Avis de consommateurs

Antelope est le moteur d’Ubiq, une solution de gestion d’e-réputation présentée au chapitre VI.D, page 141. Ubiq extrait des informations à partir d’avis de consommateurs, et détermine ce qui se dit autour d’une marque donnée et de ses concurrentes, pour répondre aux questions suivantes : quels sont les sujets dont parlent les consommateurs, de quoi sont-ils satisfaits ou mécontents, et quelles sont leurs attentes ? En regroupant les informations d’une même période temporelle, Ubiq détecte aussi les tendances, et permet d’anticiper des alertes telles que des risques sanitaires ou juridiques. Ces avis sont collectés soit à partir du Web public (notamment de blogs et de forums), soit à partir d’emails envoyés spontanément à la marque ou de retranscription de conversation téléphonique.

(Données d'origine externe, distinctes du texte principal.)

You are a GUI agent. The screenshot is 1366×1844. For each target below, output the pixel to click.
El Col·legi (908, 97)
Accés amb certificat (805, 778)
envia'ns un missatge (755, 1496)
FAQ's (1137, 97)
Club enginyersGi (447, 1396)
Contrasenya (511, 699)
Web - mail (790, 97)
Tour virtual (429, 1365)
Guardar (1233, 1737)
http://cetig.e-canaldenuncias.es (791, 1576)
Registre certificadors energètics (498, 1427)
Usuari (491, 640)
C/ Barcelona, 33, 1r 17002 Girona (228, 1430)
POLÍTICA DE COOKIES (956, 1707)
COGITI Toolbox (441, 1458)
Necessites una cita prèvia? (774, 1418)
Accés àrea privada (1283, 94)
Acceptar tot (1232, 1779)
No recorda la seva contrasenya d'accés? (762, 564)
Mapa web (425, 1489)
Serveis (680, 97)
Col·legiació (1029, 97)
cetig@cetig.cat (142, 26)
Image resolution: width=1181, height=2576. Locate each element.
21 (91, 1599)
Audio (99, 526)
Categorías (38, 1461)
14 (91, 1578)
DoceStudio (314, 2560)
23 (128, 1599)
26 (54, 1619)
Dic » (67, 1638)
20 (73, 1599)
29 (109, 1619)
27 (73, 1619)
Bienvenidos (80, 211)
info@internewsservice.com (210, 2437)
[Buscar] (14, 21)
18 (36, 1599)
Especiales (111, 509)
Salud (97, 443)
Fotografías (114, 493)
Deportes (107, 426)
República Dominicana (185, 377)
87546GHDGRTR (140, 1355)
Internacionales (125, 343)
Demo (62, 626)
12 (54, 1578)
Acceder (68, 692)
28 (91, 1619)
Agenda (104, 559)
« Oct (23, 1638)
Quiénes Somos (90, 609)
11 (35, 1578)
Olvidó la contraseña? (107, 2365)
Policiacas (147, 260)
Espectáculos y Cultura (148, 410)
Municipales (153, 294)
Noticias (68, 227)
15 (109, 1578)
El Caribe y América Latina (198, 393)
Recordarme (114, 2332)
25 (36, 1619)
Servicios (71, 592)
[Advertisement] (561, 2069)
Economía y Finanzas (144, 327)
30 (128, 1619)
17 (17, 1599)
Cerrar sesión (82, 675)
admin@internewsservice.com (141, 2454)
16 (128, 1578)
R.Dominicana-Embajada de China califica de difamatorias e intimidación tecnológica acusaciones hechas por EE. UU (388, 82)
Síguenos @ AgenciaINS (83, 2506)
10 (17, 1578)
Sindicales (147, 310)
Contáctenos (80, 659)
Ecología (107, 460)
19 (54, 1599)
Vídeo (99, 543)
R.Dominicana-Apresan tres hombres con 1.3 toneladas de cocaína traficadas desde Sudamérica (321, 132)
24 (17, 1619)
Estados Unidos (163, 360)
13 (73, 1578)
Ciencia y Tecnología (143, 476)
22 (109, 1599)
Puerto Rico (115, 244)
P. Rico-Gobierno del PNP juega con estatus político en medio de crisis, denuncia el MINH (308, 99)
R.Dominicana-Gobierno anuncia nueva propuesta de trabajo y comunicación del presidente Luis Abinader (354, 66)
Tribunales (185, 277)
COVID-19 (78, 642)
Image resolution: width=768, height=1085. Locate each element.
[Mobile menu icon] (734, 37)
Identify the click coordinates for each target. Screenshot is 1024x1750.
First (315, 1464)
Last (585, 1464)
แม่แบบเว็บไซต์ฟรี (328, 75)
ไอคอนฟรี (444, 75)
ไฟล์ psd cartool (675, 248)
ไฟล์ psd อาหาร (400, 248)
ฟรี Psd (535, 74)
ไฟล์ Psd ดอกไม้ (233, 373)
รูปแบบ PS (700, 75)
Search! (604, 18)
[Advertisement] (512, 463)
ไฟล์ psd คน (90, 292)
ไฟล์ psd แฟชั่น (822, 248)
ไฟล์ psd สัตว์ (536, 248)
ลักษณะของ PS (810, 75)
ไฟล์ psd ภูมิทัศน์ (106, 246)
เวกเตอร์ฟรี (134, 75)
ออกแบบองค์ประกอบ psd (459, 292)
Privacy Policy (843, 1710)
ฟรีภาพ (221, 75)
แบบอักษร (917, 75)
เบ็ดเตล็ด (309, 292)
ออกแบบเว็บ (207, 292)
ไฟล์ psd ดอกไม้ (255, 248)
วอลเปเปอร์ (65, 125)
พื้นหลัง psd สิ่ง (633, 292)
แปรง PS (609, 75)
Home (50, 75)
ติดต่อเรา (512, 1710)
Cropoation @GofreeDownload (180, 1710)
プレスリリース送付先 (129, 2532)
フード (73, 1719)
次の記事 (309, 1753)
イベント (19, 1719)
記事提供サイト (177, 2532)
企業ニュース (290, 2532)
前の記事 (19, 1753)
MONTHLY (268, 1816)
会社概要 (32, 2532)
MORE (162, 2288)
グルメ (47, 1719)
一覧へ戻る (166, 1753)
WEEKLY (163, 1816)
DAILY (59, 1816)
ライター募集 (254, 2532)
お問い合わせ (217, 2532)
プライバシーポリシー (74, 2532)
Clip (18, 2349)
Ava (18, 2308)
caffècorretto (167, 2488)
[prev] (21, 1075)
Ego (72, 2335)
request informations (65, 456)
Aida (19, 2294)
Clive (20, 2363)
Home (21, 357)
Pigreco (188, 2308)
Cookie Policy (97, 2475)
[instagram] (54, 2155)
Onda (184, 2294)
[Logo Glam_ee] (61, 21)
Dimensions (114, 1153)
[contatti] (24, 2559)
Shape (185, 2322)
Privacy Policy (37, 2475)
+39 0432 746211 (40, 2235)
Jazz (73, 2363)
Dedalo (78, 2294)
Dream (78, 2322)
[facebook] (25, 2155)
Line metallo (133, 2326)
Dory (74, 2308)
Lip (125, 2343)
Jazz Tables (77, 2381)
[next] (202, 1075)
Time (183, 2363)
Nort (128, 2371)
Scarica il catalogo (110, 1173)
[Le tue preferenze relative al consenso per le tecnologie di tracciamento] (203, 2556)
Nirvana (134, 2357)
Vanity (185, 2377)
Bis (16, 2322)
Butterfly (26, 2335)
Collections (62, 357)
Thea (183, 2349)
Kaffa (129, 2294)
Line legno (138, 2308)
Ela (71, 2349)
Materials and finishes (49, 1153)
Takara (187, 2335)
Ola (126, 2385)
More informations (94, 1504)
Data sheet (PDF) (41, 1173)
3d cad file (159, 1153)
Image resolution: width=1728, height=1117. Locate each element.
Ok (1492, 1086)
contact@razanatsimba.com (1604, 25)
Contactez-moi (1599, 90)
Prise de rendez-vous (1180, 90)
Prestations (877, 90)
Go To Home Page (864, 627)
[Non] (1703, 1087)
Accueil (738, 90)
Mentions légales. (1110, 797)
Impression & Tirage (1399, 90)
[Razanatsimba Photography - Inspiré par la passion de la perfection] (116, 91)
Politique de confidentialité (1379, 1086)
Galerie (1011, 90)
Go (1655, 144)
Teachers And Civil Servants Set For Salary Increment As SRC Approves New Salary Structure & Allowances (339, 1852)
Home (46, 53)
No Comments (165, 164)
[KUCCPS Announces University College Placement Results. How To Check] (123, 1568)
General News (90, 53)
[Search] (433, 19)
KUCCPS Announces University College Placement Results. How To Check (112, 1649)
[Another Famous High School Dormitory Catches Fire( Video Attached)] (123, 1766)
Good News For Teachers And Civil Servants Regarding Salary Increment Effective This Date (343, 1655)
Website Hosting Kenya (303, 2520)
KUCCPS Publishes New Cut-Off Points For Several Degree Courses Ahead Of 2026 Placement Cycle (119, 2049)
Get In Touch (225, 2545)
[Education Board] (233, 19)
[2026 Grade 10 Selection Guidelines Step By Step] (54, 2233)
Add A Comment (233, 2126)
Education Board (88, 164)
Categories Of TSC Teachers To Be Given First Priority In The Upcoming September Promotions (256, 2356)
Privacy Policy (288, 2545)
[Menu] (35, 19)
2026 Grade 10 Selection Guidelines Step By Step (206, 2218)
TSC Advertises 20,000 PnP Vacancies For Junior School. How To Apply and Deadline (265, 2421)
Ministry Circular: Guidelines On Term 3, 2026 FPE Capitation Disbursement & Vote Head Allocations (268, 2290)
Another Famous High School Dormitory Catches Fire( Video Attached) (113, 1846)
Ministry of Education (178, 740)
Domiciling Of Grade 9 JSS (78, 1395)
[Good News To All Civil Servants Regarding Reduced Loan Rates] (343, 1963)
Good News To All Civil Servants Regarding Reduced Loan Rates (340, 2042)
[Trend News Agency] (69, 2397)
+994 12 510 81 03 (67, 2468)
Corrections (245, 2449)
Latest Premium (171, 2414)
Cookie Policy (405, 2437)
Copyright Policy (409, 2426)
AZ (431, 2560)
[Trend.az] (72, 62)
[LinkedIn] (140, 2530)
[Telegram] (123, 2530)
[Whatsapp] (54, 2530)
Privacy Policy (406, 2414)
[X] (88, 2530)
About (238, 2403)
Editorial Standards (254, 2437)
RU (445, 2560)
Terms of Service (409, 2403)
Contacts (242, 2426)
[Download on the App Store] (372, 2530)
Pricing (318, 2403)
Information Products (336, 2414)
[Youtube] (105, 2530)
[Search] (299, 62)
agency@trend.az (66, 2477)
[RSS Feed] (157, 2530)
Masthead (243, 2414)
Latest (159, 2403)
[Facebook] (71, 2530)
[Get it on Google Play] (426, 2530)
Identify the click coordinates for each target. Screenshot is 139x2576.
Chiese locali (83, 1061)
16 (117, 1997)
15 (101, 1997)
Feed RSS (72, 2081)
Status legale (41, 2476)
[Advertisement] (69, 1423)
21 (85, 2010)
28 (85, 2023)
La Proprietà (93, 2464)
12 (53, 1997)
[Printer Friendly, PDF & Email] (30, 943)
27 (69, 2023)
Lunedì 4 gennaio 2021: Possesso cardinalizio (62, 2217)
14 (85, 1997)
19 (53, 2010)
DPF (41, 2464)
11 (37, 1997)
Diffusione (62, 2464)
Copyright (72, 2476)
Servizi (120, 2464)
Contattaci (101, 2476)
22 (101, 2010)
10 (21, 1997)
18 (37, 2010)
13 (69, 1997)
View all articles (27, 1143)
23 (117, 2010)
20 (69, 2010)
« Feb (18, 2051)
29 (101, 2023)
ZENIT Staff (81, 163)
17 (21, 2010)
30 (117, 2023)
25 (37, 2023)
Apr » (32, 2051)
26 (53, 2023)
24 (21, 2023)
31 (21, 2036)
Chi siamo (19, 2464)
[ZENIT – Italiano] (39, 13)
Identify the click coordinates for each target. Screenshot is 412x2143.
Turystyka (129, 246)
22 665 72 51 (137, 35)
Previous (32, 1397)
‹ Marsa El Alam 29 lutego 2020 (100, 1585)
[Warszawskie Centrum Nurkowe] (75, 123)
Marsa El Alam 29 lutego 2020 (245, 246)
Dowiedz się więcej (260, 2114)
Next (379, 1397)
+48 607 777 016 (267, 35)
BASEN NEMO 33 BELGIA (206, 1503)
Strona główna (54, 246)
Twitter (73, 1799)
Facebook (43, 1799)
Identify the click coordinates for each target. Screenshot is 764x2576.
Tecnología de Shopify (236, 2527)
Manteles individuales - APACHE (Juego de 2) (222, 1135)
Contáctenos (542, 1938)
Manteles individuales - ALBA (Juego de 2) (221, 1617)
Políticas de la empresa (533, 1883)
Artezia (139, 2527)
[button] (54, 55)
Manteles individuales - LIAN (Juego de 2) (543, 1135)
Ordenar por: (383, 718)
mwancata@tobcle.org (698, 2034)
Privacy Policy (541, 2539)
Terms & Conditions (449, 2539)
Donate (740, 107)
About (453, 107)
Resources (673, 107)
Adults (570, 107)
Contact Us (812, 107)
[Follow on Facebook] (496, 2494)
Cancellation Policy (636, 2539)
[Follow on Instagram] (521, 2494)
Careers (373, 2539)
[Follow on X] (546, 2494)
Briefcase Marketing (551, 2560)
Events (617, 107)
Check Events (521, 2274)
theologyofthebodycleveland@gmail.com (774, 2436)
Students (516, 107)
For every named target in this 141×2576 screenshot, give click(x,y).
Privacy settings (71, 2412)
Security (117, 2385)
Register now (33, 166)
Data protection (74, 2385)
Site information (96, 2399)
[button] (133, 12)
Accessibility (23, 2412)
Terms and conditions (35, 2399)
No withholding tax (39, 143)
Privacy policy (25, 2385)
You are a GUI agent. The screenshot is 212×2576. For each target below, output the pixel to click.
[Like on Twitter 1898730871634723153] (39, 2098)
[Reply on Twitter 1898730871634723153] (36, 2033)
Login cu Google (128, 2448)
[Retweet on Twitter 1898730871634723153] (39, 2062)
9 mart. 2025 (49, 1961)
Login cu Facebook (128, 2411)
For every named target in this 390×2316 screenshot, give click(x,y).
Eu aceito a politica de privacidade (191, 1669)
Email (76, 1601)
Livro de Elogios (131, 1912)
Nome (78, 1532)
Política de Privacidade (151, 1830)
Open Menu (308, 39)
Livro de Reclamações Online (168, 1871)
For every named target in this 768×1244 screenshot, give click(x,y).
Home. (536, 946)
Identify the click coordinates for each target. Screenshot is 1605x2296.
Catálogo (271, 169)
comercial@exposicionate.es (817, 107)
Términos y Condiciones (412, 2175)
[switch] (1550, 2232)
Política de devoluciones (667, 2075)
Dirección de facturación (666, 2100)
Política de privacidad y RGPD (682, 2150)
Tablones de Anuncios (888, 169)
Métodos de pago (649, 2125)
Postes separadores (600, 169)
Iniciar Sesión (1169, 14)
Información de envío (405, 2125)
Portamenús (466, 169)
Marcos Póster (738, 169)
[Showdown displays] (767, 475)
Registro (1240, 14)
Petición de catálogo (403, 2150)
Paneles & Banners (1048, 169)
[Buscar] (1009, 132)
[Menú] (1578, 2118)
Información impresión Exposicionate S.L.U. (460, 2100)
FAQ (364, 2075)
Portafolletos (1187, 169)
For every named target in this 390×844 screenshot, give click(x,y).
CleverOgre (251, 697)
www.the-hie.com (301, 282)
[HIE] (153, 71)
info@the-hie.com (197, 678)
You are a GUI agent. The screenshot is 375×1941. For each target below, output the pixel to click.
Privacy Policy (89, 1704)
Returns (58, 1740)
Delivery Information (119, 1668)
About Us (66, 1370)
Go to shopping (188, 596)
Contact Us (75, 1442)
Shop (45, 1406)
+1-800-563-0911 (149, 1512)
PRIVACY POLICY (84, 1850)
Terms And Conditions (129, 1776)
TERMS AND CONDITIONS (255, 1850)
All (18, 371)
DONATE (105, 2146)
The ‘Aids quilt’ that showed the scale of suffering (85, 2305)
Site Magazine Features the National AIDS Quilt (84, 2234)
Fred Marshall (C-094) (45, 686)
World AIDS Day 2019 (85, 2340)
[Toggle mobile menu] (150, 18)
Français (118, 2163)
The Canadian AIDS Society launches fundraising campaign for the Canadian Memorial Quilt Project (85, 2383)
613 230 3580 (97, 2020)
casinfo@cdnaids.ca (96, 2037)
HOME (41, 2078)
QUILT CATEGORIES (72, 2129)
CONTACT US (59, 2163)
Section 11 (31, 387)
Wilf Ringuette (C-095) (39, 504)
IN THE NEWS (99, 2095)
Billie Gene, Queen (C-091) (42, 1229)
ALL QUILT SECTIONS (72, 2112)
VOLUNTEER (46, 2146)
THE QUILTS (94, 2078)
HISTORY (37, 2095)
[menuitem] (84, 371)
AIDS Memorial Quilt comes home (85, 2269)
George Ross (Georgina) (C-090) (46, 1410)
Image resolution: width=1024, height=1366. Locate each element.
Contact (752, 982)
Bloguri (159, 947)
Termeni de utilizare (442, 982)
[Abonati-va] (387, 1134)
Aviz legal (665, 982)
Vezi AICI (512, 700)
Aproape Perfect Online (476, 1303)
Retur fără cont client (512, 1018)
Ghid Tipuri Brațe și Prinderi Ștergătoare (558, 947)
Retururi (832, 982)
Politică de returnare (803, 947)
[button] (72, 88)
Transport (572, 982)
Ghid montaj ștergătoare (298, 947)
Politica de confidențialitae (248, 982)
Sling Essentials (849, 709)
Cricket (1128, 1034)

Ces documents sont donc parfois très mal écrits, et font l’objet d’une correction orthographique avant analyse.

d)

Offres d’emplois et CV

Antelope a aussi été utilisée avec succès pour l’analyse de documents dans le domaine des Ressources Humaines, offre d’embauche ou Curriculum Vitae de candidat. L’adaptation d’Ubiq au domaine RH est présentée au chapitre VI.E, page 146.

Antelope permet une extraction fine des postes, compétences, talents, diplômes, lieux, langues, etc. Les résultats obtenus autorisent ensuite à trouver les offres d’emploi correspondant le mieux à un CV donné ou, d’une façon symétrique, de filtrer les profils de candidat pour retenir ceux qui sont les mieux adaptés à une offre.